栃木県と茨城県に跨って多くの星の宮神社が点在しいるのは、やはり星に対する信仰があったのだとも理解できる。しかし、調べてみると、その星の宮神社の多くは、磐裂神、根裂神を祀り、星の信仰よりも農耕に関する信仰が多いのだという。
高藤晴俊「日光山鉢石星宮考」によれば、江戸時代初期には磐裂神、根裂神を祀ってはおらずに、殆どが虚空蔵菩薩が祀られていたらしい。虚空蔵は「こくぞう」と読まれ「穀蔵」と漢字をあてられたことから、農業神にもなっている。後に、磐裂神、根裂神に変わっても、磐裂・根裂という意味は、土地の開拓にも通じる事から農民に広く信仰されたそうだ。それでは、星の宮神社は石も星も関係ないのかと調べると、古くから祀られている星の宮神社には虚空蔵菩薩と妙見信仰が一体化している事例が多いという。虚空蔵菩薩は仏教の普及によるものであうが、どうもそれ以前は妙見を祀っていた節がある。
その星の宮神社の中で気になるのは、太平山神社だ。その太平山神社は別に太平山三光神社とも云われ、その境内社に星宮があり、香香背男が祀られている。太平山神社の開祖は慈覚大師円仁であるらしいが
「太平山傳記」によれば、淳和天皇の御宇に九月二十二日に太平山に登った円仁の前に北斗七星の神が顕れ、その神が隠れた後に、その本地仏である虚空蔵菩薩を拝したという。元々太平山は円仁の介入の前に、信仰されていた霊山であったようだ。これによれば、妙見神は虚空蔵菩薩と一体という事になる。
ところが
「太平大権現略記」によれば、垂仁天皇の御宇に天一目大神を祀っていたとある。これはつまり、太平山神社自体が、円仁の前に創建されていたのか、それとも社殿が無く、天一目大神が山に祀られていたのか定かでは無くなる。ただ言えるのは、恐らく栃木県や茨城県に広がる星の宮神社の祭神は、虚空菩薩以前は妙見神であり、天一目大神の可能性があったようだ。天一目大神は、製鉄・鍛冶の神でもある。実際に、太平山の奥宮には剣宮があって天目一神を祀っている。更に付け加えれば、
祓戸四柱之大神を祀っていた。

この茨城県と栃木県にまたがる太平山という山の名称だが、遠野にはかって天台宗の積善寺があり、その向かいの山を太平山と呼んだ。現在、遠野の伊勢両宮は本来土淵町に鎮座していたものを、源頼朝の奥州征伐の後に栃木県から来た阿曽沼氏の時代に建立された積善寺の向かいの太平山にその伊勢両宮を移転した。

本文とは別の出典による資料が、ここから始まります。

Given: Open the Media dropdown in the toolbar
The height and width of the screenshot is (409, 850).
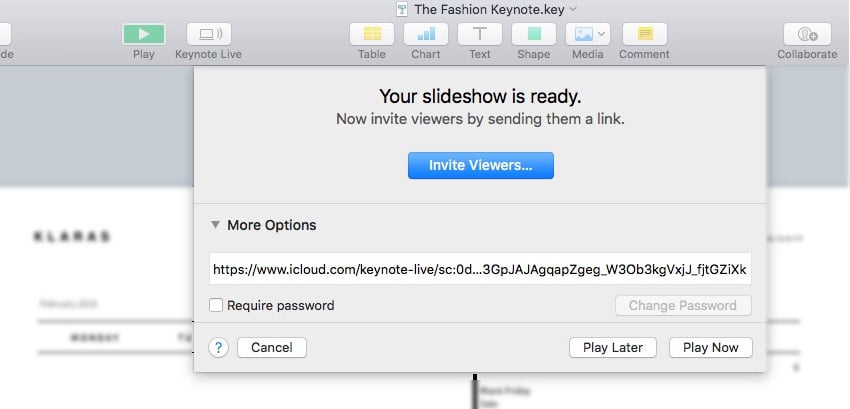Looking at the screenshot, I should [588, 33].
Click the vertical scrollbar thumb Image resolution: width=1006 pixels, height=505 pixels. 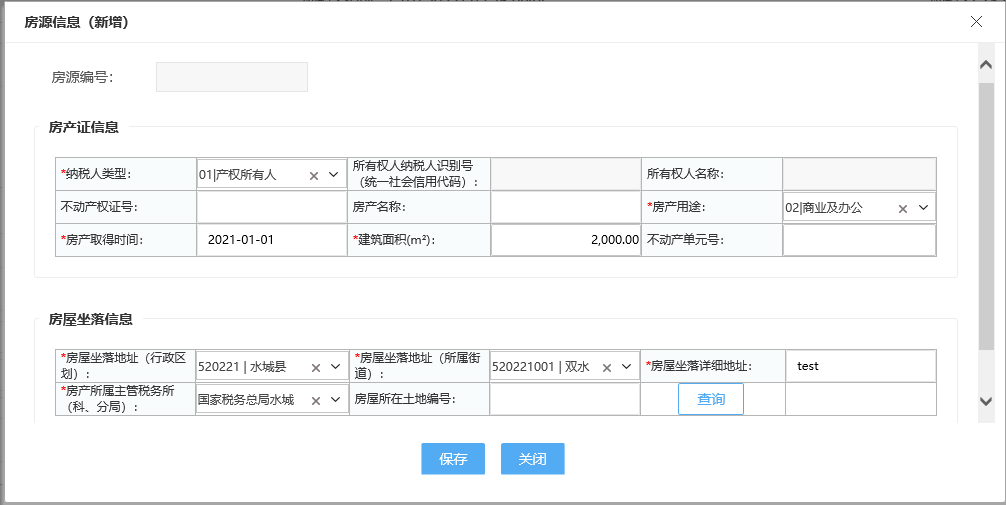point(986,216)
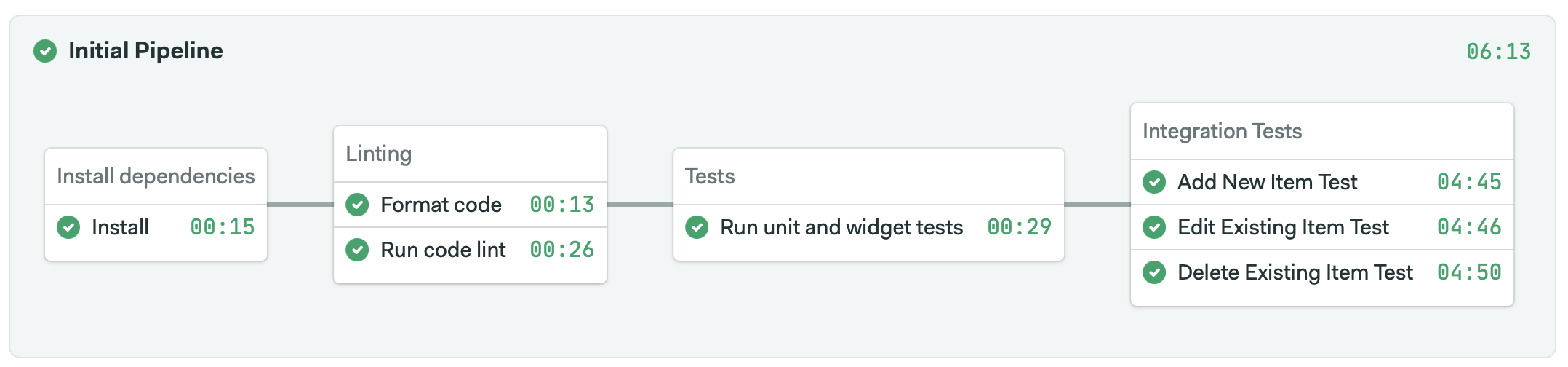Click the Format code success icon
The image size is (1568, 367).
[x=357, y=205]
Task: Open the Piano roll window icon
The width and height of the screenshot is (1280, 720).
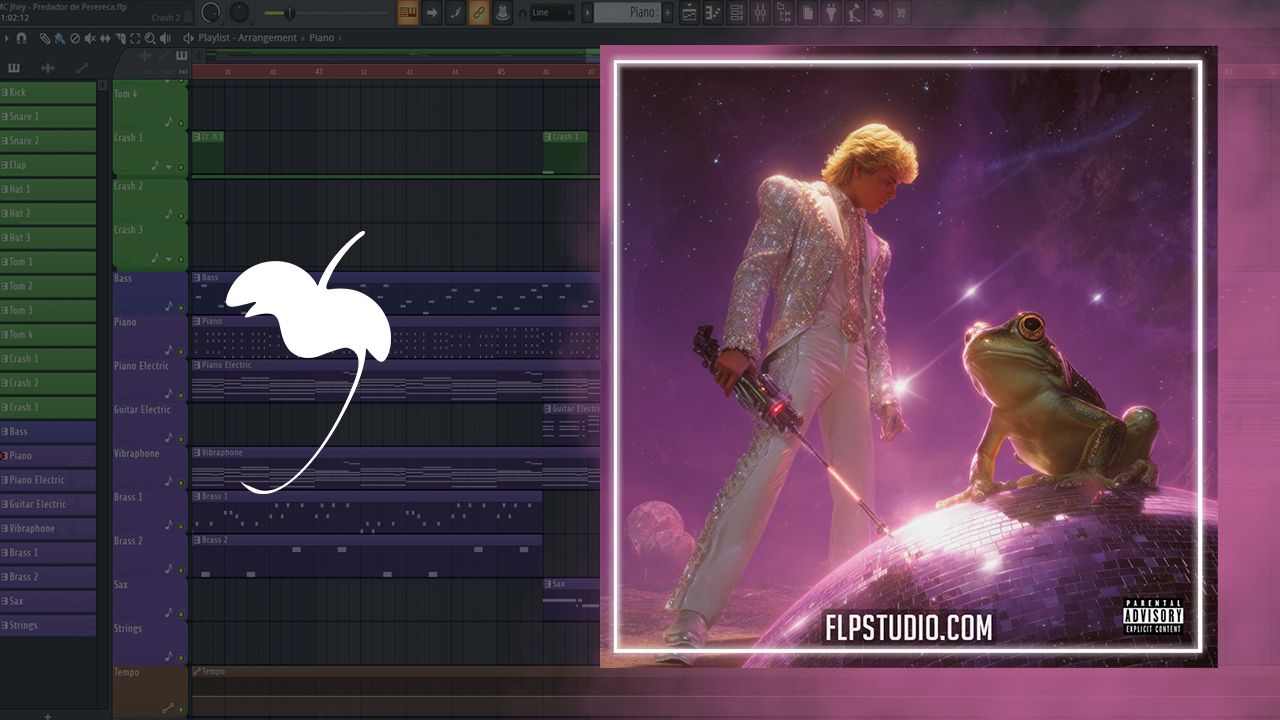Action: 713,13
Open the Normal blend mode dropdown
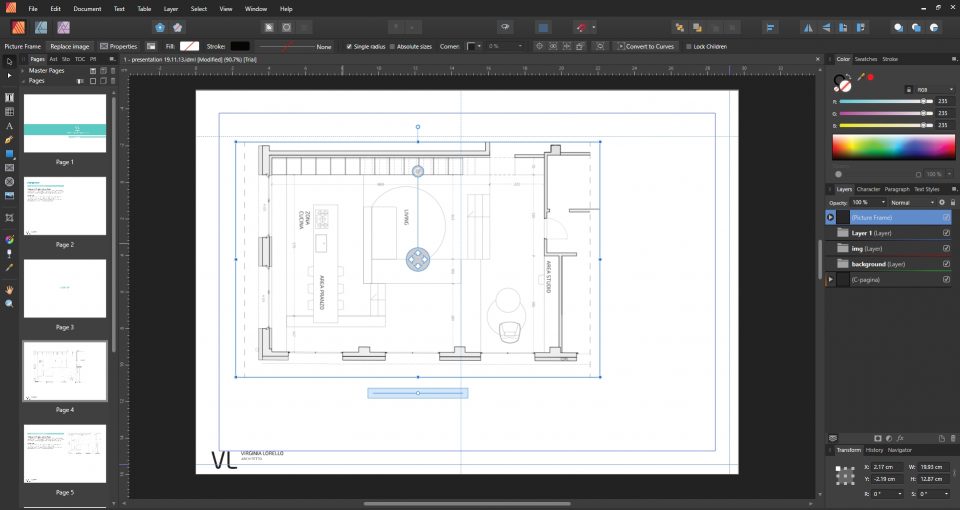This screenshot has width=960, height=510. tap(911, 202)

栃木県の太平山神社の言い伝えに鰻を食べないというのがあるが、その鰻は蛇とも混同され、水神の使いであるという。その鰻は、太平山に伊勢の神を導いたとされている。遠野での積善寺の構造は、積善寺そのものには不動明王を祀り、その奥宮を見ると六角牛山と、水神・不動と刻まれた石塔が建っている。つまりこれは、この積善寺の奥宮に、不動明王と共に六角牛山の水神を祀ったという事だろう。その向かいの太平山には伊勢両宮が祀られている事から、積善寺と太平山の伊勢の神を結ぶものは水神の使いという構造を、阿曽沼氏が遠野に持ち込んだものと思える。
そしてもう一つ、秋田県に聳える霊山にも太平山がある。そこに鎮座する神社は太平山三吉神社という。
菅江真澄「月の出羽道」には、こう記されている
「比咩賀美箇嵩。此御嶽は瀬織津比咩を祀ると云ひ、また𣑥幡千々比咩を齋と云ひ…。」この比咩賀美箇嵩が、現在の太平山である。これは恐らく、関ヶ原の戦いの後に西軍に味方した物部系氏族である佐竹氏が秋田県に移り住んでから、その太平山信仰を持ち込み、比咩賀美箇嵩を太平山と改名したのであろう。それは比咩賀美箇嵩に祀られている神が、太平山に祀られている神と同じであった為の可能性は強いだろう。その栃木県の太平山三光神社は「太平山傳記」によれば、下記のような祭神となっている。
太平山権現→天孫太神 (星)
熊野大権現→伊弉諾 (日)
日光大権現→大己貴命 (月)
天孫太神は、天照大神の事なのか。また熊野権現とは本来、那智神の事であるのを付け加えよう。そして、日光大権現が大己貴命となっているが、これは二荒山の時にでも言及する事とする。

栃木県の太平山三光神社と、秋田県の太平山三吉神社の名前は殆ど似ている。祭神も三柱の神となっており、それは大己貴大神、少彦名大神、三吉霊神になっている。ただ、三吉霊神とは実在した人物を後に神として崇めた事から祀られているが、これでは元々祀られていた筈の瀬織津比咩の名前が見えない。しかし、秋田太平山山中には御滝神社が鎮座しており、そこに祓戸神として祀られていた。これが秋田太平山における唯一の、瀬織津比咩の残存である。栃木の太平山神社がどうも慈覚大師円仁の介入によって変わったように、それを継承した佐竹氏が、同じくして秋田の太平山に持ち込んだものと思える。となれば恐らく、秋田の太平山の本来も、太平山三光神社ではなかったのか?星の宮神社の全てが水辺に建立されているのも、星信仰と水神信仰が結びついての五穀豊穣祈願になっているのは、虚空蔵菩薩や石析神、根析神が祀られている事からも理解できる。虚空蔵菩薩は金星を守護とするもので、それは太白神でもあり天白神でもあって、香香背男や瀬織津比咩と結び付くからだ。